If it is possible, can you email a test shader showing this to firstname.lastname@example.org
In fact shader is simple enough to just post it here:
sample_resource(0)_sampler(0) r0, vWinCoord0.xyxx
sample_resource(1)_sampler(0) r1, vWinCoord0.xyxx
sample_resource(2)_sampler(0) r2, vWinCoord0.xyxx
There no add,0x80000000 in compiled output, only 2 adds and 3 xors.
What are the range of values you're sampling? Also, what result is placed into the output stream o0? Is it just the value you sampled xord by INT_MIN+1? Finally, do you know the addition isn't taking place because your result isn't what you expected, or did you disassemble the kernel?
Originally posted by: rick.weber What are the range of values you're sampling? Also, what result is placed into the output stream o0? Is it just the value you sampled xord by INT_MIN+1? Finally, do you know the addition isn't taking place because your result isn't what you expected, or did you disassemble the kernel?
I've disassembled the kernel after i've got wrong results on several sample datas. Actually it's easy to see how this kernel will be compiled via Stream KernelAnalyzer -- just copy/paste kernel there, results (for RV770) will be:
; -------- Disassembly --------------------
00 TEX: ADDR(64) CNT(3) VALID_PIX
0 SAMPLE R1.x___, R0.xyxx, t0, s0 UNNORM(XYZW)
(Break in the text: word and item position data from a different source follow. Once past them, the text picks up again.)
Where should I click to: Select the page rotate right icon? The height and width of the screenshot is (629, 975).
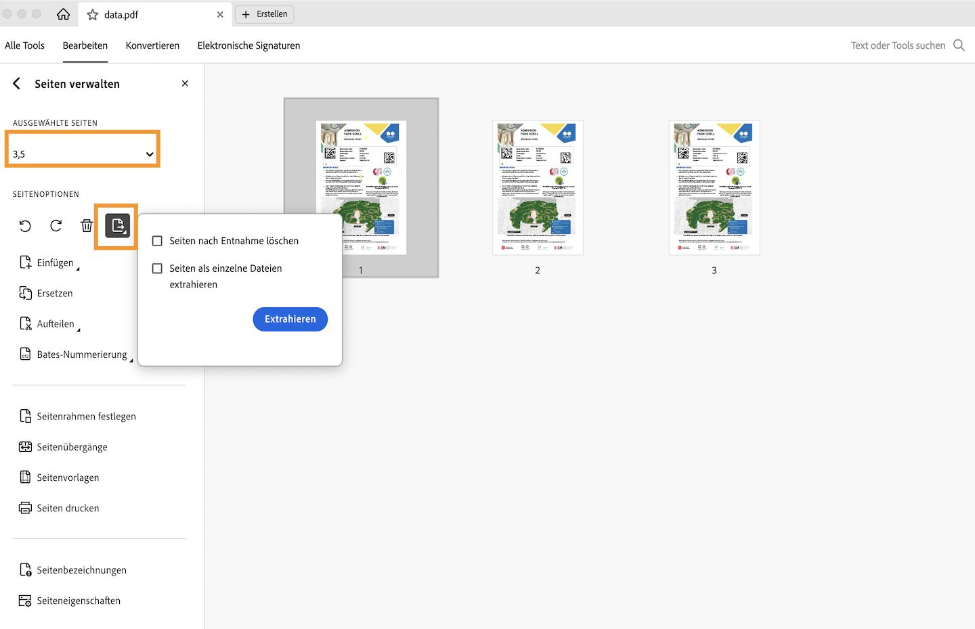coord(56,226)
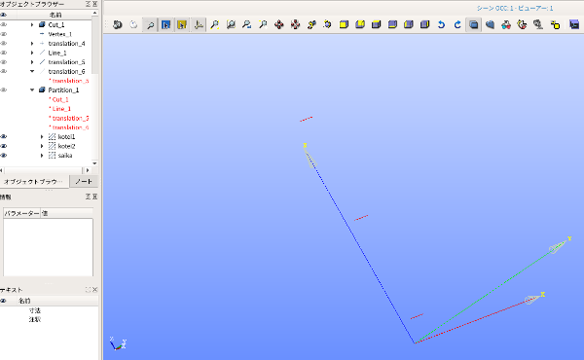
Task: Click rotate view clockwise blue arrow
Action: point(457,25)
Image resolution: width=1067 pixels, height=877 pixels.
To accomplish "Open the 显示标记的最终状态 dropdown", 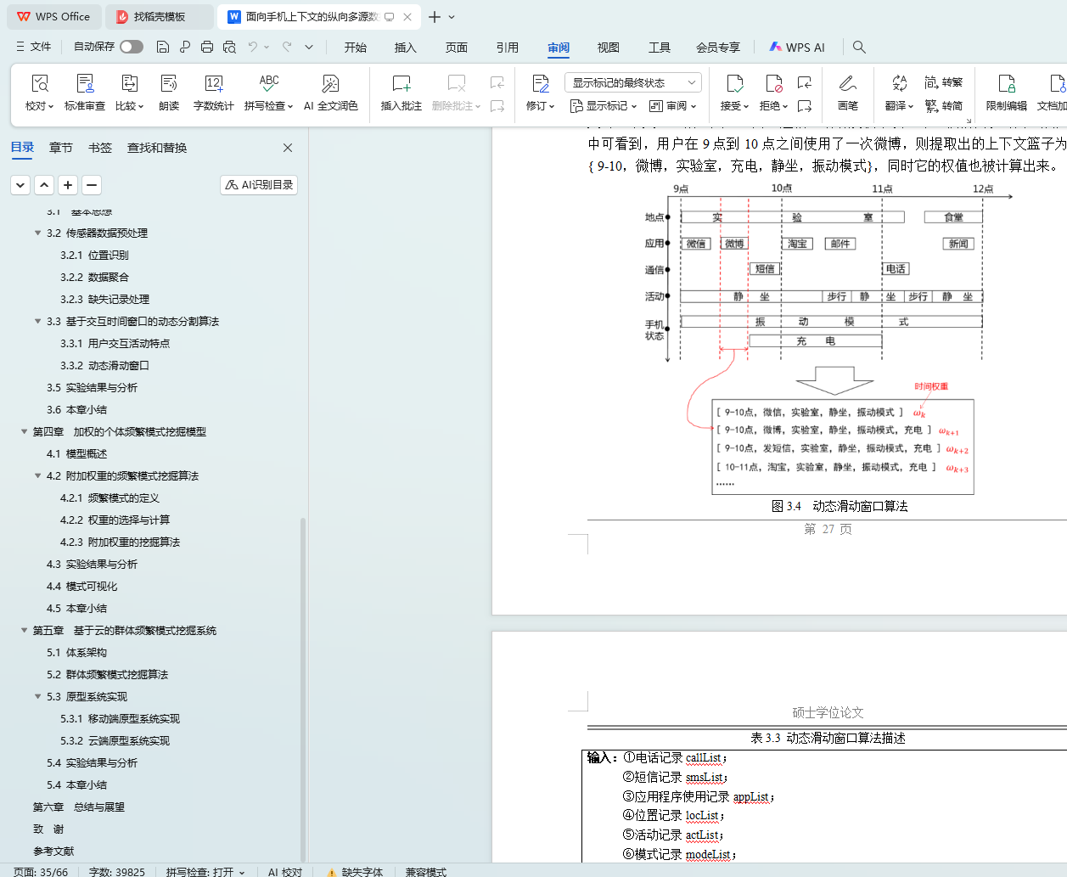I will (x=632, y=82).
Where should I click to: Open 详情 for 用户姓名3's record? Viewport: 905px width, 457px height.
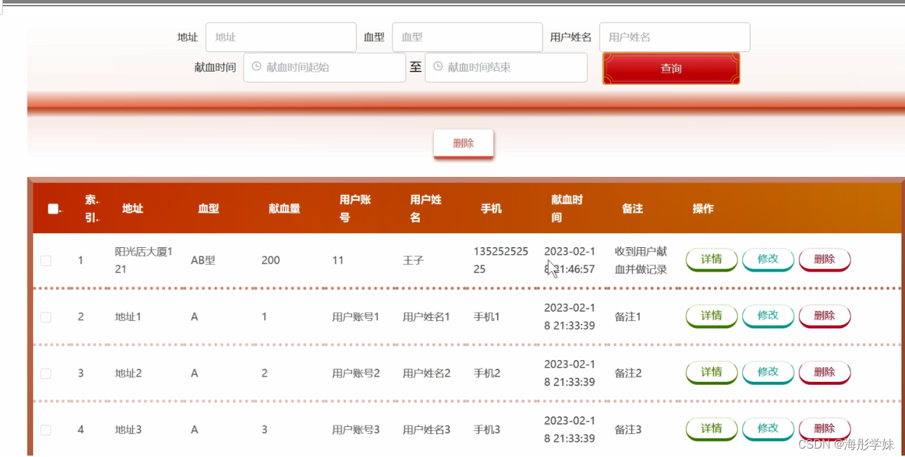click(711, 428)
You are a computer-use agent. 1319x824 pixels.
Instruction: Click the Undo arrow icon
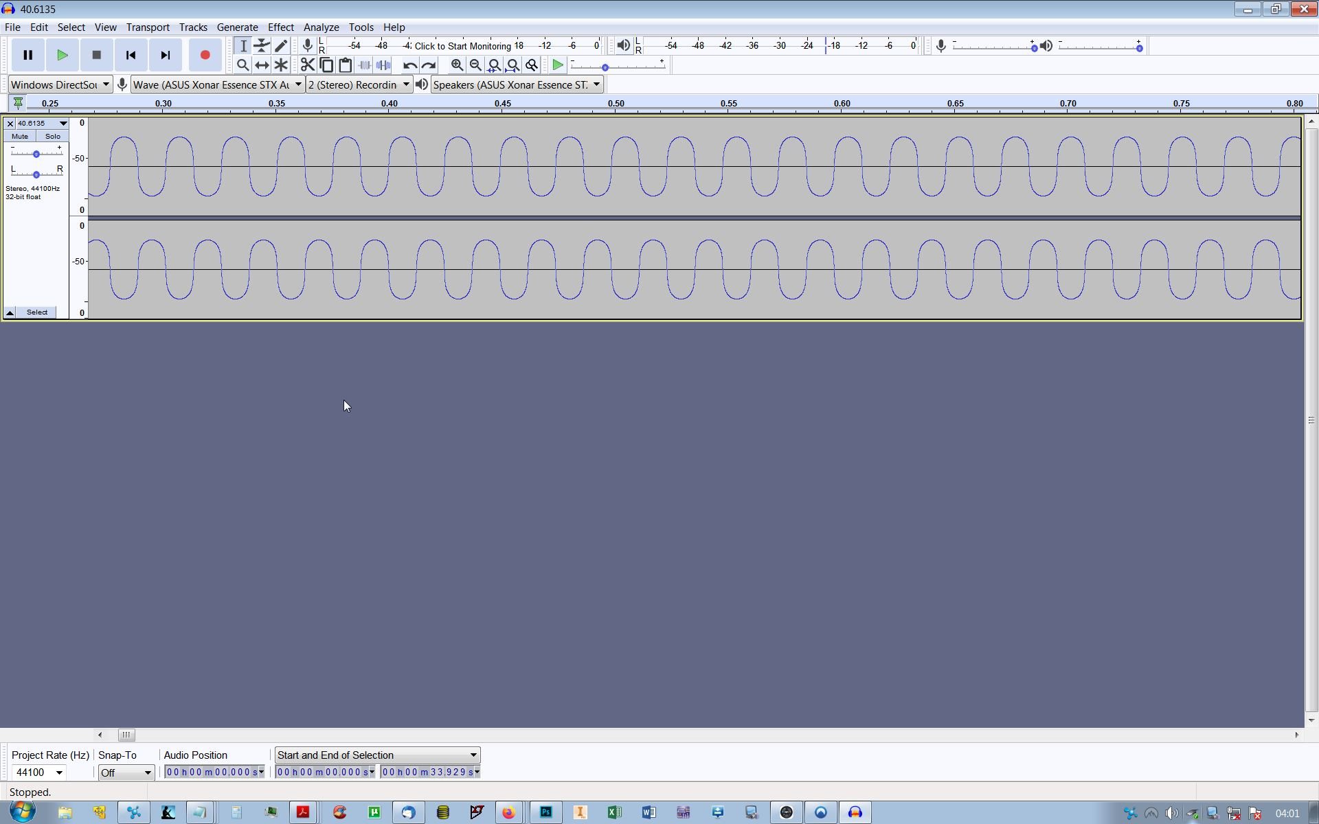pyautogui.click(x=409, y=65)
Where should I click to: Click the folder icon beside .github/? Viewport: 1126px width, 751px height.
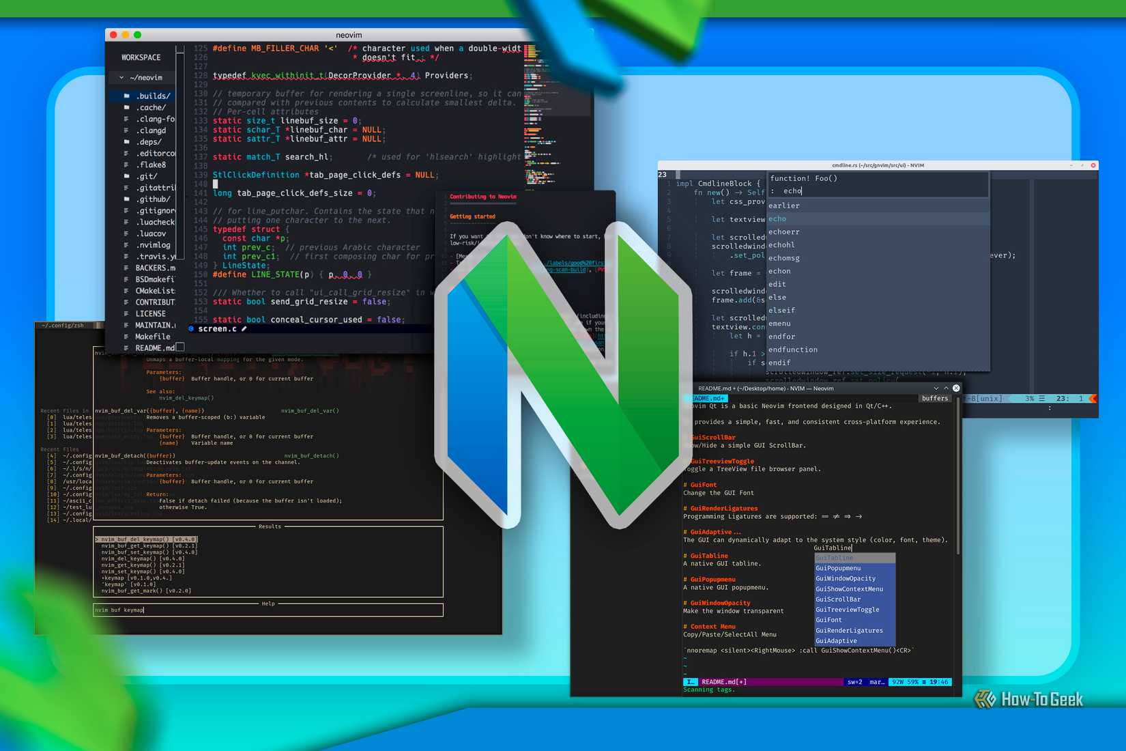pyautogui.click(x=126, y=199)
1 SAMPLE R2.x___, R0.xyxx, t2, s0 UNNORM(XYZW)
2 SAMPLE R0.x___, R0.xyxx, t1, s0 UNNORM(XYZW)
01 ALU: ADDR(32) CNT(19)
3 x: ADD_INT ____, R2.x, (0x80000001, -1.401298464e-45f).x
y: ADD_INT ____, (0x7FFFFFFF, 1.#QNANf).y, R1.x
z: XOR_INT R0.z, R0.x, (0x80000001, -1.401298464e-45f).x VEC_201
4 x: XOR_INT R0.x, (0x7FFFFFFF, 1.#QNANf).x, PV3.x
w: XOR_INT R0.w, PV3.y, (0x80000000, 0.0f).y
5 x: MOV R3.x, PV4.x
y: MOV R3.y, R0.y
z: MOV R3.z, R0.y
w: MOV R3.w, R0.y
6 x: MOV R2.x, R0.z
y: MOV R2.y, R0.y
z: MOV R2.z, R0.y
w: MOV R2.w, R0.y
7 x: MOV R1.x, R0.w
y: MOV R1.y, R0.y
z: MOV R1.z, R0.y
w: MOV R1.w, R0.y
02 EXP_DONE: PIX0, R1 BRSTCNT(2)
As you see, no iadd for 0x80000000. I suspect the reason of this that (unsigned int)0x80000000 == -0.0f. And CAL CL decided to remove "unnecessary" addition with "zero" being wrong about int addition == float one.
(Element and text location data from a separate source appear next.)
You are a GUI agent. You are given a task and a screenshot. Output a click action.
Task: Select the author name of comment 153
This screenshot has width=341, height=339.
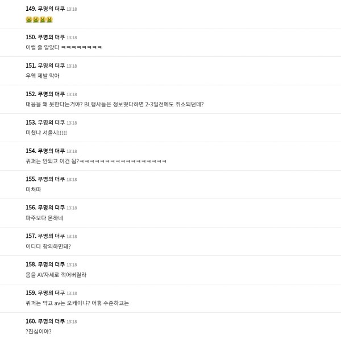tap(51, 122)
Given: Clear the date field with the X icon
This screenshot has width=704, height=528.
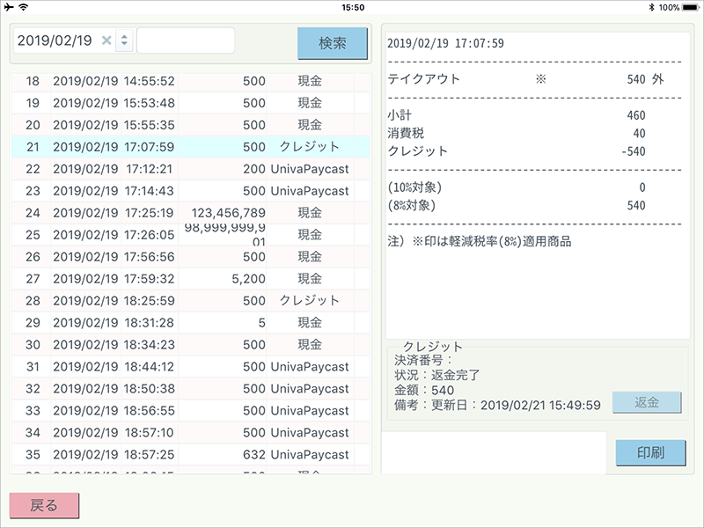Looking at the screenshot, I should click(106, 40).
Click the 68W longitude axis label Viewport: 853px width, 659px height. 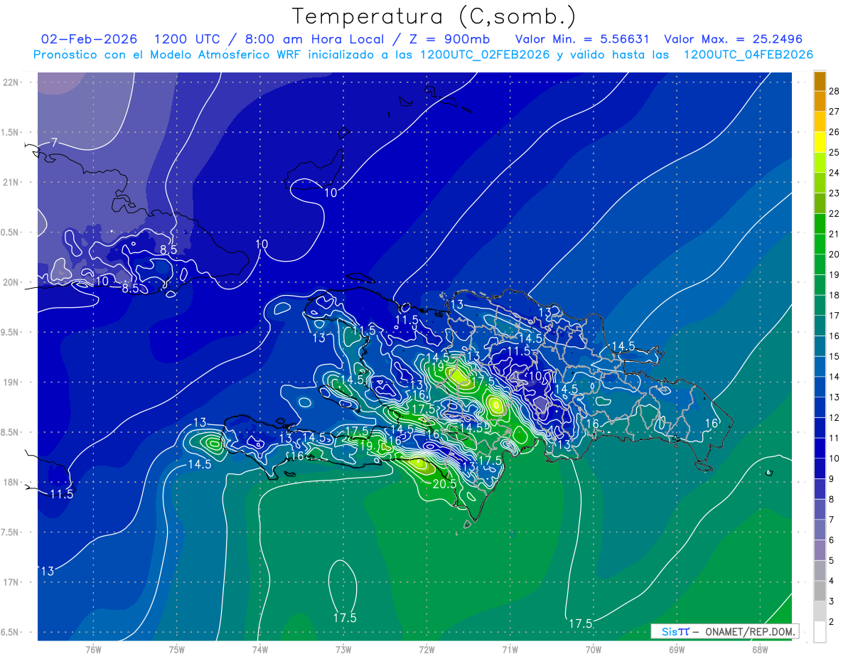coord(759,650)
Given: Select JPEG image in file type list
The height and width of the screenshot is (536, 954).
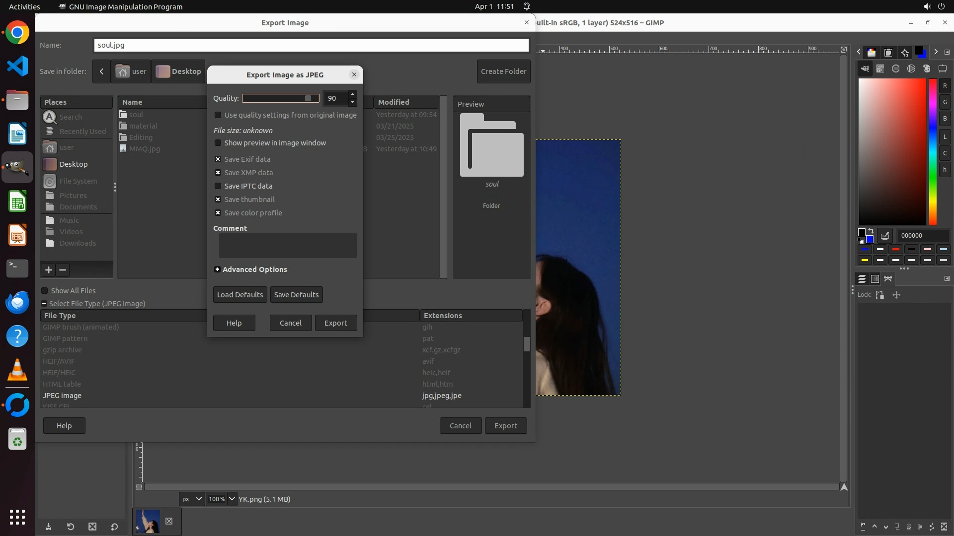Looking at the screenshot, I should (x=62, y=396).
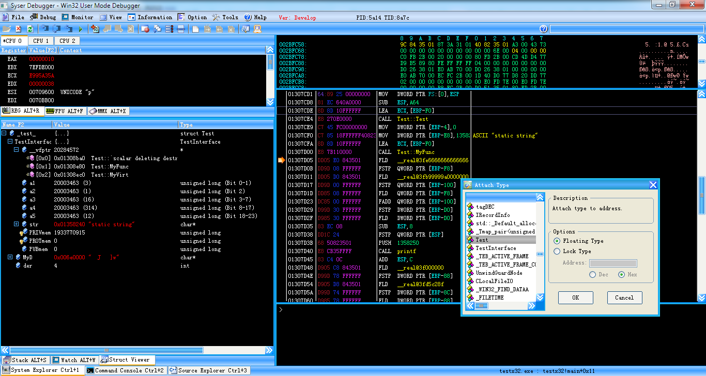This screenshot has width=706, height=376.
Task: Click the green Continue (run) arrow icon
Action: coord(81,29)
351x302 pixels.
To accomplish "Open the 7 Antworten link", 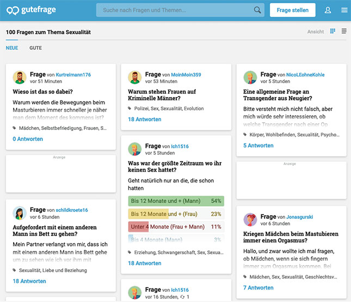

This has been fixed and should be in 1.4
OK, thanks, I'll be waiting for 1.4 then.
Is there a defined way of circumventing this bug? It's really annoying
I'm just installed 1.4 SDK and... bug is still there :/.
Doesn't looks good at all...
I'm just realized that updating SDK means nothing as all compiler logic done by dlls which are only updating when Catalyst driver updating. So as long as Catalyst still 9.2 nothing will change.
And also as Stream doesn't looks like top priority for ATI/AMD, only CAL compiler bug fixes isn't enough to start process of Catalyst driver update. So we need to wait some other major Catalyst driver update to see any SDK change.
Am I right?
The SDK and CAL are no longer directly connected. This was done to make all graphic cards CAL ready so that people could develop applications and have them run on machines with Radeons without requiring the users to download the SDK.
The downside to this is that the SDK and CAL move at different speeds. Where the SDK is updated quarterly, the driver is update monthly but it follows the driver development cycle which used to be explained here: http://www.phoronix.com/vr.php?view=10083. The basics is that it takes three months for a feature/bug fix to go from implementation through testing and release. This bug was fixed last month, so it should be public in the next one or two driver releases.
I'll really prefer to have most updated compiler at all times rather than single driver distribution as I' not using runtime calcl* calls anyway -- all kernels precompiled to elf binaries. But it doesn't looks like there's an option.
Anyway, thanks for a reply.